1.11 – Specificities of accompanying a victim who does not speak Portuguese at the time of reporting the crime

If the victim does not speak Portuguese, the VSW accompanying the victim during the report of the crime may contact the law enforcement authority in advance in order to see if it is possible for an interpreter to be present or someone that speaks a language that the victim understands.

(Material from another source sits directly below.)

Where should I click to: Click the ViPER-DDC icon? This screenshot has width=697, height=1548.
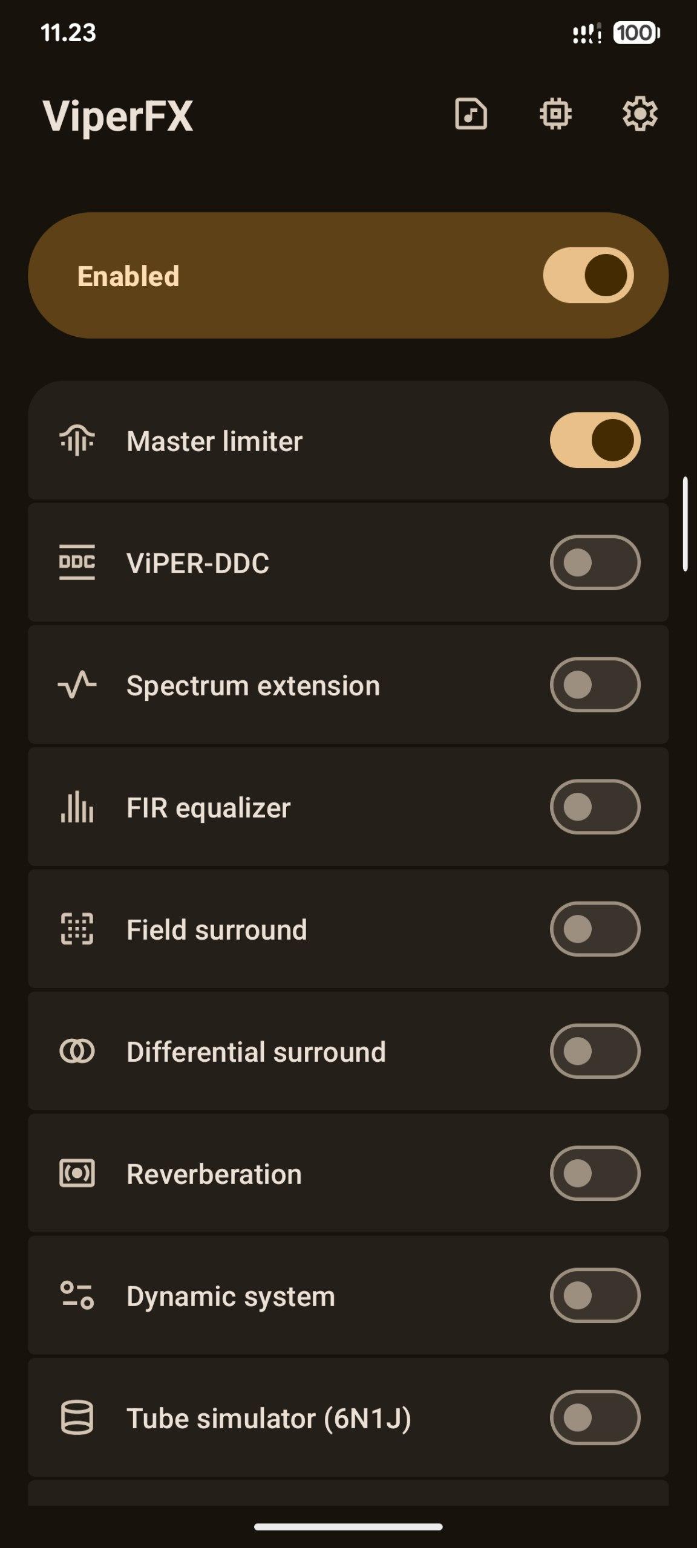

In case that is not possible, some alternative may be sought:

  • Trying that the victim is accompanied by someone who may translate (it is to avoid this to be done by children, namely children of the victim);
  • Schedule with the authority the date when it is possible to ensure the presence of an interpreter.
  • If it is a public crime, send the report in writing to the Public Prosecution services;
  • If the victim support office has contacts of interpreter, the VSW may do the contact and request her/his presence at the moment of presenting the report.
  • In emergency situations and in case the VSW speaks a language the victim understand, he/she may do the interpretation.